NETに移った三浦は、すぐに本領を発揮する。局内では大株主の東映、朝日、旺文社、日本経済新聞社の路線対立が続いていたが、三浦はテレビ行政に強権力を持つ自民党幹事長・田中角栄に接近し、問題を解決していった。
「三浦さんは局に来てすぐ、抜群の人心掌握術で『三浦派』というべき勢力を作り上げました。誰が敵で誰が味方か、誰を重用すべきか、その見極めが恐ろしく早かったんです。番組制作にも長たけていて、人材を見抜く慧眼も持っていました。だから、テレビ朝日の看板番組には、三浦さんが先鞭をつけたものが多いんです」
69年、新日本プロレスの中継番組「ワールドプロレスリング」の放映が始まった際、三浦は初めからアントニオ猪木を看板に据える考えだったという。
「三浦さんは、公私にわたって猪木さんをかわいがっていました。猪木さんをNETの看板に据えることは、三浦さんの中では69年の時点ですでに決まっていたんです。だから、猪木VSアリの構想が浮かんだ時、三浦さんの頭の中には迷いなく猪木さんの名前が浮かんだ。長年の確信があったからです」
三浦の業績は枚挙にいとまがない。NETを教育専門局から一般局へと改組させ、大阪の準キー局を毎日放送から朝日放送へ切り替える「ネットチェンジ=腸捻転解消」(系列局の統一)を実現した。さらに、80年モスクワ五輪の独占放映権を獲得し、世間を驚かせた。
「モスクワ五輪の独占放送権なんて、当時のNETの規模では獲れるはずがありませんでしたからね。三浦さんは、長年、対日政策の責任者を務めていたソ連共産党国際部のコワレンコさんらを通じて、日本人として初めてブレジネフ書記長と直接会見をしているんです。一民放局の役員が、ソ連の最高権力者と直談判するなんて、誰が想像できますか」
三浦の人脈と豪腕は、日本政界にも及んだ。読売新聞の渡邉恒雄と組み、田中角栄に直談判し、中曽根康弘政権誕生に力を貸したのだ。

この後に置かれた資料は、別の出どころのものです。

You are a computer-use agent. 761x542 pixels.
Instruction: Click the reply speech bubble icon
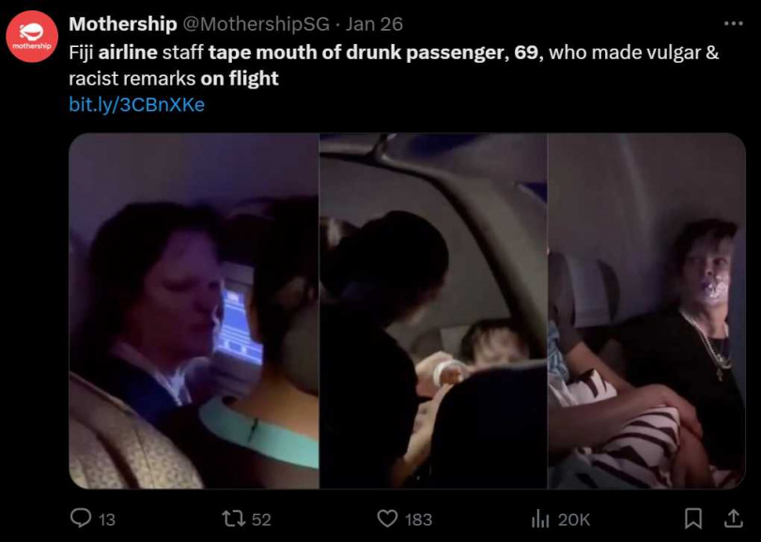82,518
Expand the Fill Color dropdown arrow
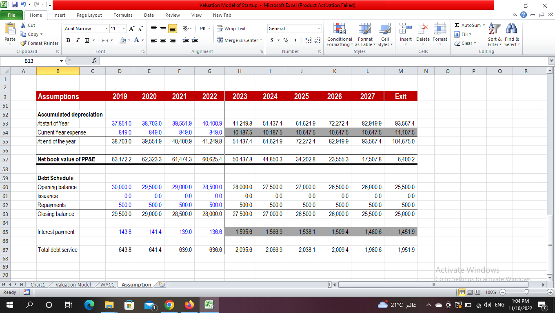Image resolution: width=555 pixels, height=313 pixels. [129, 41]
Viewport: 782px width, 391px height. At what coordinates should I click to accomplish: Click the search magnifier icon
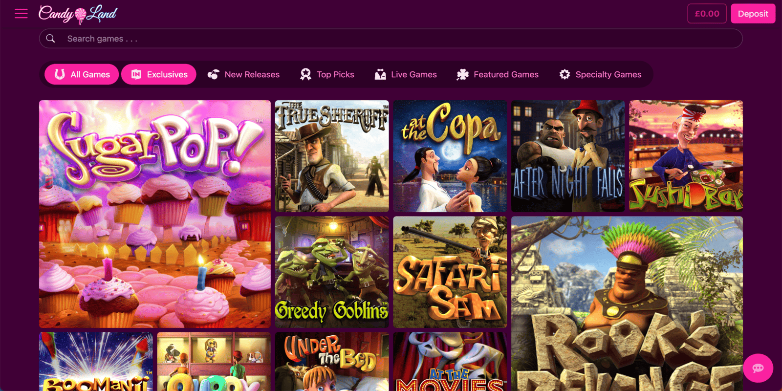(50, 39)
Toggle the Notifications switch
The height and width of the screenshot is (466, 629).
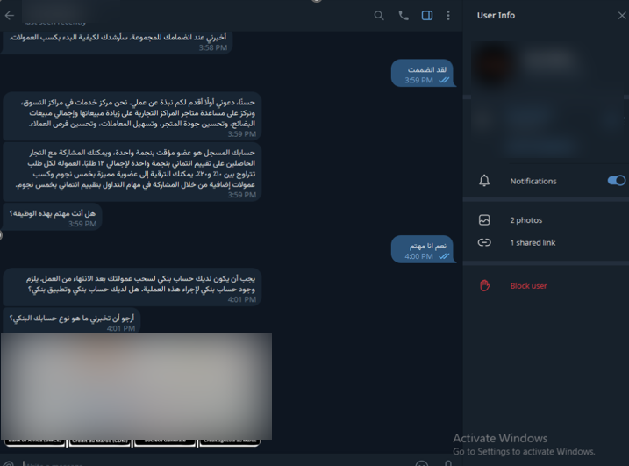(616, 181)
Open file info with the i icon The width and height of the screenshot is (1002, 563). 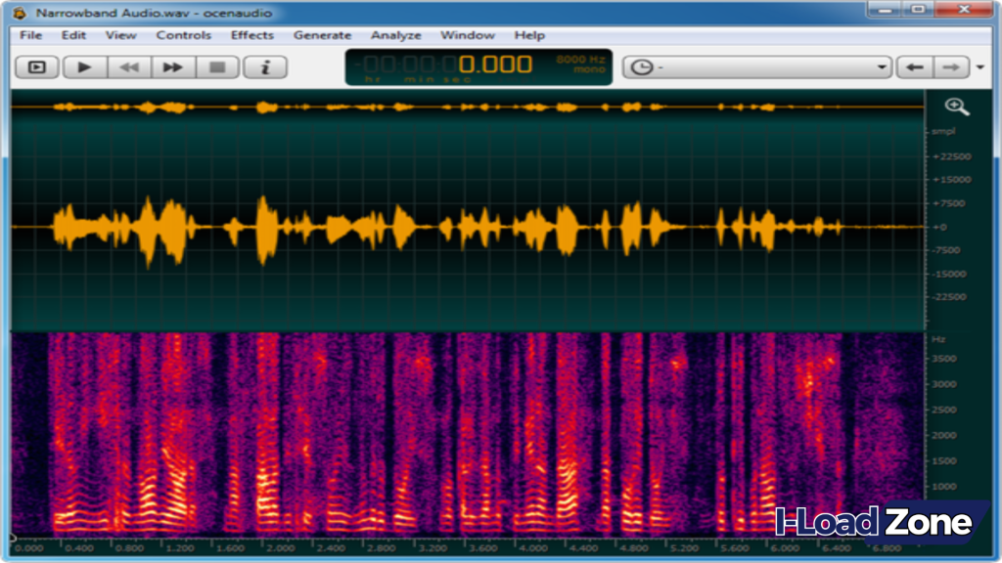tap(263, 66)
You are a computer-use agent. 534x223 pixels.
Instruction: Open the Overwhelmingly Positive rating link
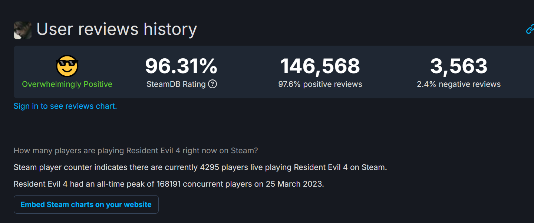(67, 84)
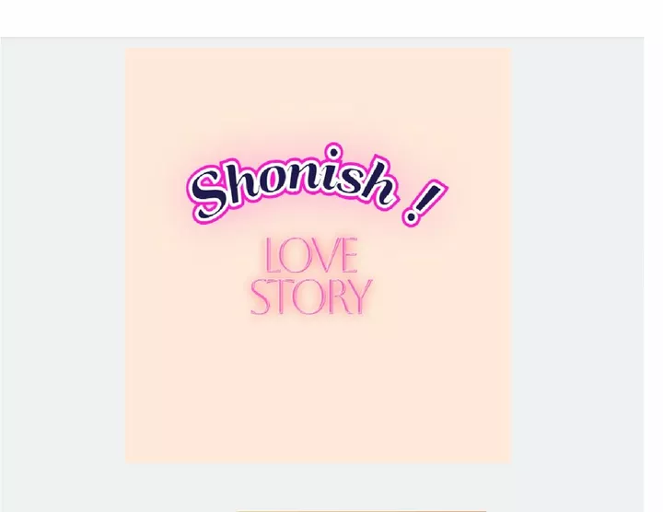Click the letter h ending Shonish
The height and width of the screenshot is (512, 663).
[x=378, y=182]
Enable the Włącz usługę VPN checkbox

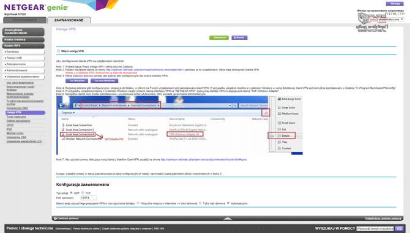[59, 50]
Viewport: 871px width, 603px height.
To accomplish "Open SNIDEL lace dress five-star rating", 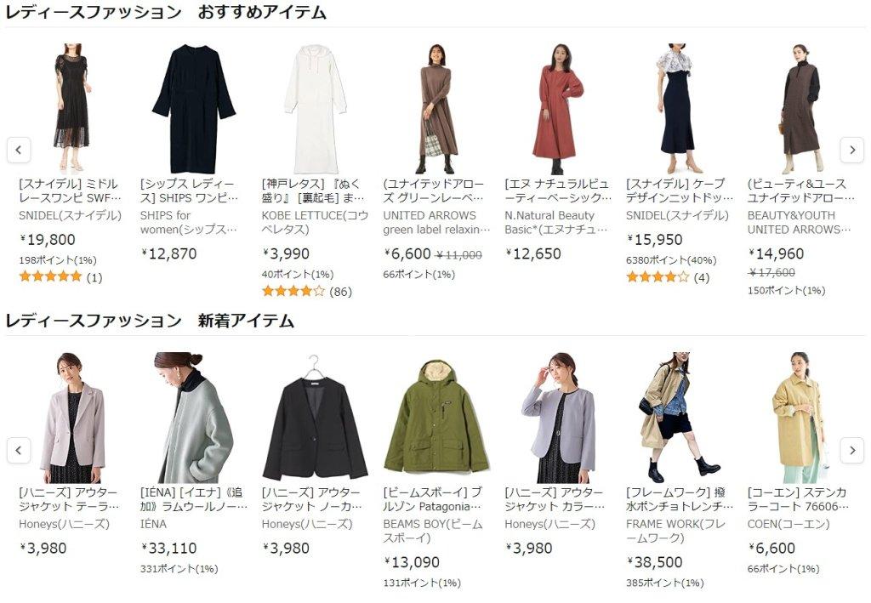I will tap(50, 276).
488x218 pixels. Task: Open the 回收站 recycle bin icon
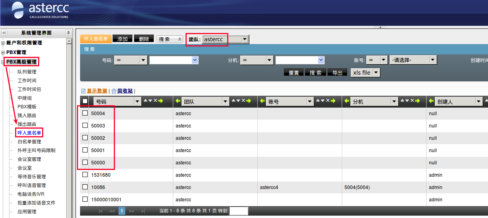click(x=114, y=91)
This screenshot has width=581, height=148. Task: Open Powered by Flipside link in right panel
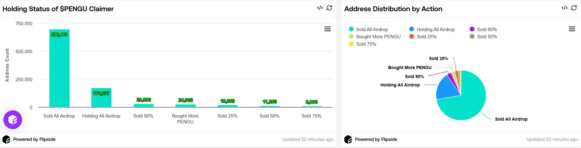[376, 140]
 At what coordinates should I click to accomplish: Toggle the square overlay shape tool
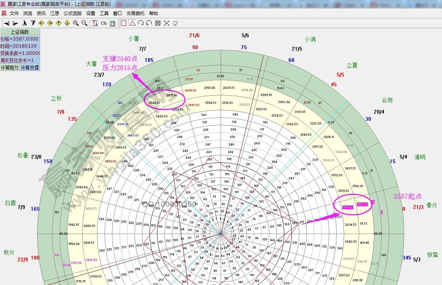point(124,23)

「私は何度も目撃しているんです、三浦さんが中曽根さんに電話をかけて、自分たちが飲んでいるクラブに呼び付けて歓談する場面を。電話1本で大物政治家が駆けつけるんですよ。あんな光景、見たことがありません。自民党の有力議員、派閥の領袖を掌中に収めてしまう人間力。それがあったからこそ、ブレジネフさんとも直談判できたんですよ」
新聞記者からテレビマン、そして政界の黒幕的存在へ─。三浦甲子二という男は、まさに「昭和」という時代が生んだ怪物と言える。渡邉恒雄と共に、マスメディアの力が抜群だった時代を象徴する傑物の一人であった。
「あの時代は、新聞とテレビの力が今とは比較にならないほど強かった。その力をどう使うか、どう人を動かすかを知り尽くしていたのが、三浦さんと渡邉さんでした。猪木VSアリ戦も、振り返ってみれば、そういう『昭和のメディア権力』が生み出した“1つの作品”だったのかもしれません」
舟橋慶一(ふなばし・けいいち)1938年生まれ。62年にNET(日本教育テレビ/現テレビ朝日)入社。アナウンサーとして「ワールドプロレスリング」実況など多数の番組を担当。